Кроме этих общеисторических свидетельств о раннем, близком к эпохе Кирилла и Мефодия, существовании и распространении в России славянского перевода, можно думать Кирилло-Мефодиевской редакции, находятся свидетельства о том же в сохранившихся славянских библейских рукописях. Так, в списке толковых пророчеств находится подпись попа Упыря, писавшего оригинал существующих ныне копий для Новгородского князя Владимира Ярославичав в 1047 году.
Всеми исследователями относится к XI веку Чудовский (№ 37) список Псалтири. А также Евгениевский, Толстовский, Слуцкий и Бычкова списки Псалтири. Несравненно большее количество рукописей с библейским славянским текстом сохранилось от следующих веков. От XII века в Пятикнижии есть подпись Кирика (от 1136 года), как древнейшего переписчика оригинала для существующих ныне с него копий.
На пророческие книги существуют паримийники, напр. Григоровича (Румянц. муз. № 2). На Псалтирь: Погодинский и Болонский списки. От XIII века списки Псалтири: Норовский, Синод. Моск. библиотеки, Афонский, Зографский, Хлудовский, Дечанский и др. Паримийники: Захарьинский, Софийский, Синод, типографии, Никифоровский, Сковородский От XIV века сохранились кроме очень значительного числа списков Псалтири и паримийников, списки Пятикнижия, книги Иисуса Навина, книги Царств и толковых пророчеств.

#### [НАБОР ДАННЫХ]
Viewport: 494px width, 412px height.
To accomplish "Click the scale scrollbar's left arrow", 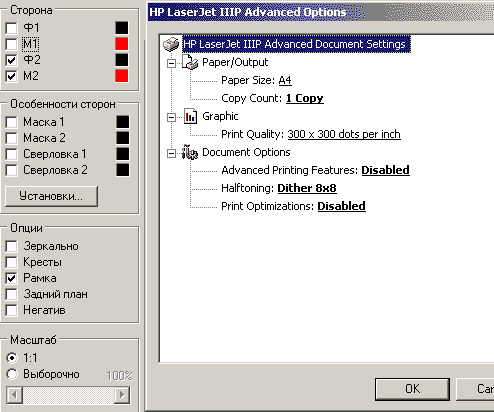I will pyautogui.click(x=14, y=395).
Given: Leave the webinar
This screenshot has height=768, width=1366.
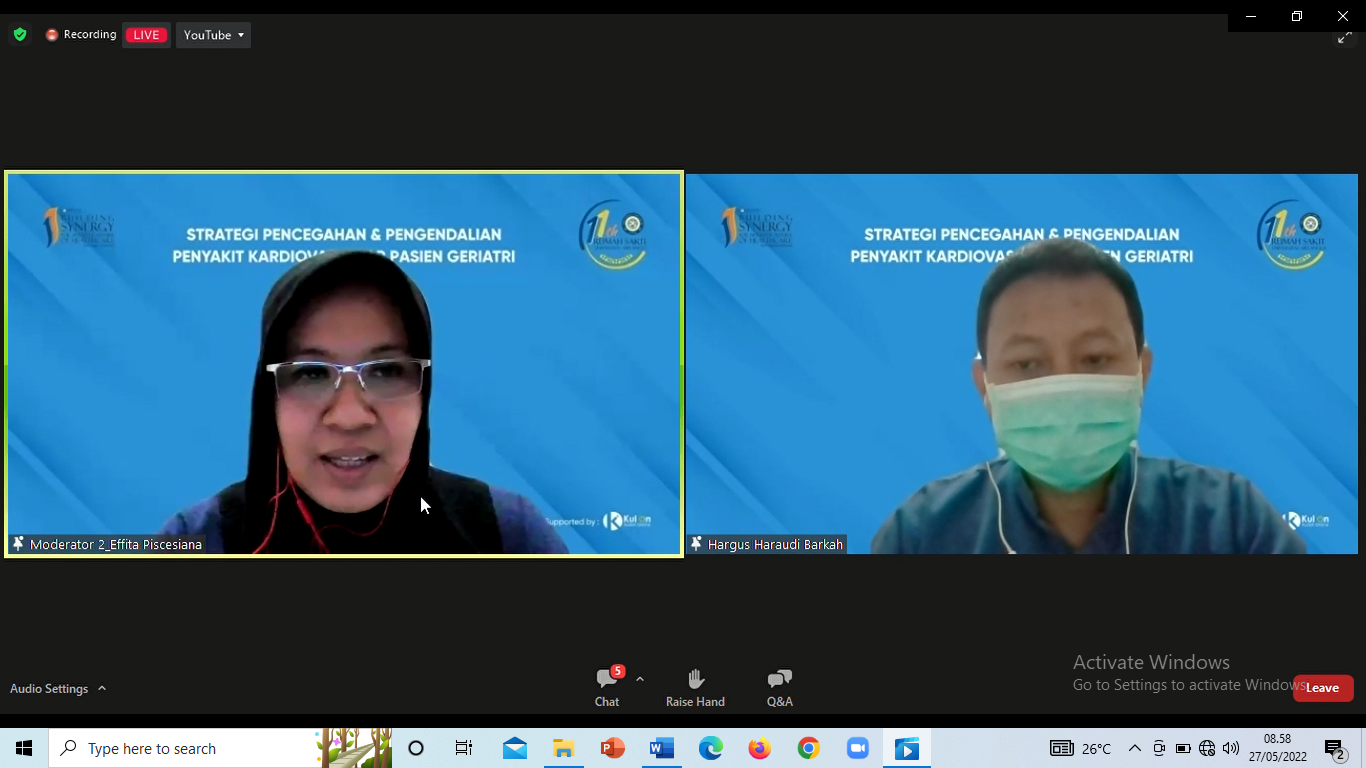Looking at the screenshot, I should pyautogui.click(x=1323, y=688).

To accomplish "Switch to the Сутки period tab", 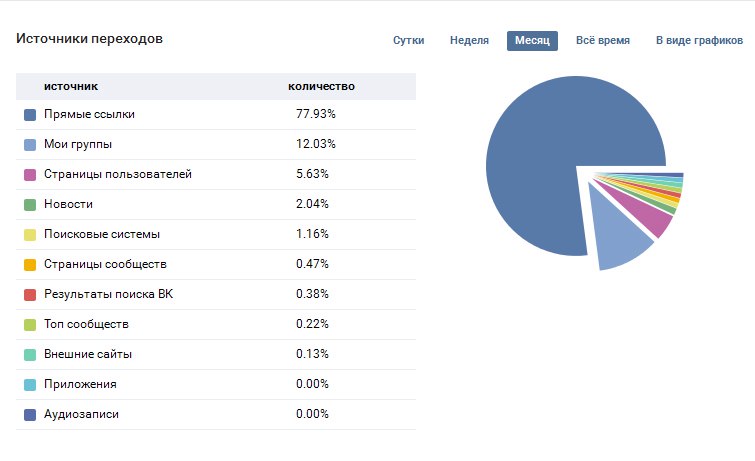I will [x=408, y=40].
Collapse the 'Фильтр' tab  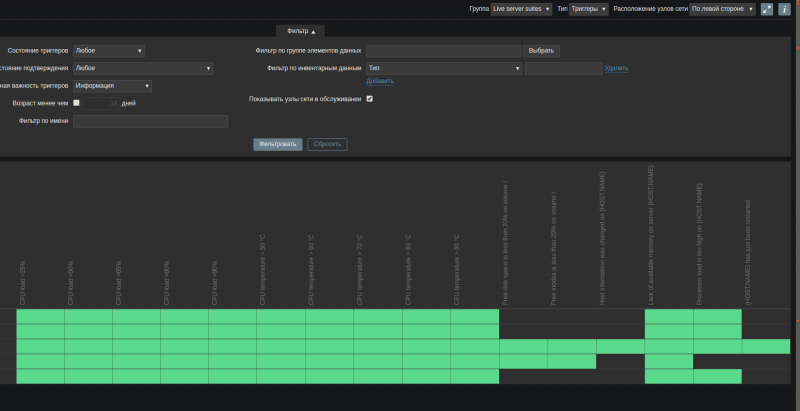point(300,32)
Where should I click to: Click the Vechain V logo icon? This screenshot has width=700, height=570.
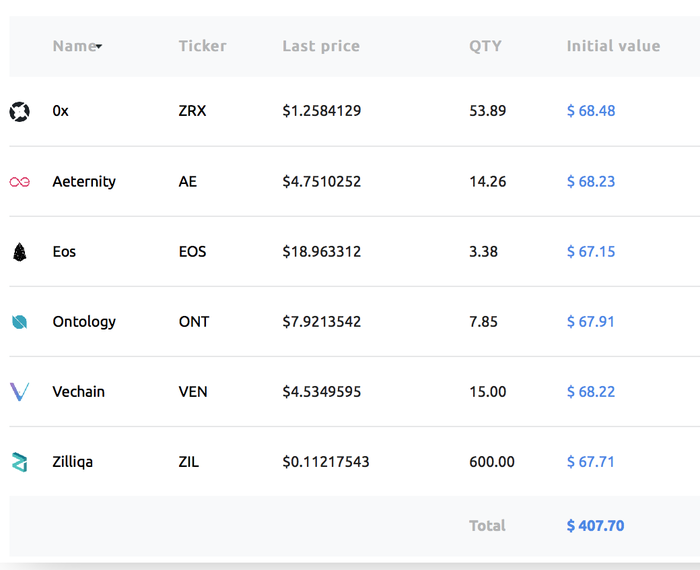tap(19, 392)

#### [ЗАДАНИЯ]
1: Ответьте на вопросы по отрывку о славянских библейских рукописях:
(а) В каком году поп Упырь писал оригинал толковых пророчеств?
(б) Чья подпись от 1136 года есть в Пятикнижии?
(в) Какие списки, кроме списков Псалтири и паримийников, сохранились от XIV века?
2: Подставьте «This image» вместо «This screenshot» в строках листинга от строки, содержащей «Where should I», до конца листинга включительно и приведите только эти строки. Остальное не меняйте, а картинки в ответ не включайте.

#### [ОТВЕТЫ]
1:
(а) В 1047 году.
(б) Подпись Кирика.
(в) Списки Пятикнижия, книги Иисуса Навина, книги Царств и толковых пророчеств.

2:
Where should I click to: Click the Vechain V logo icon? This image has width=700, height=570.
tap(19, 392)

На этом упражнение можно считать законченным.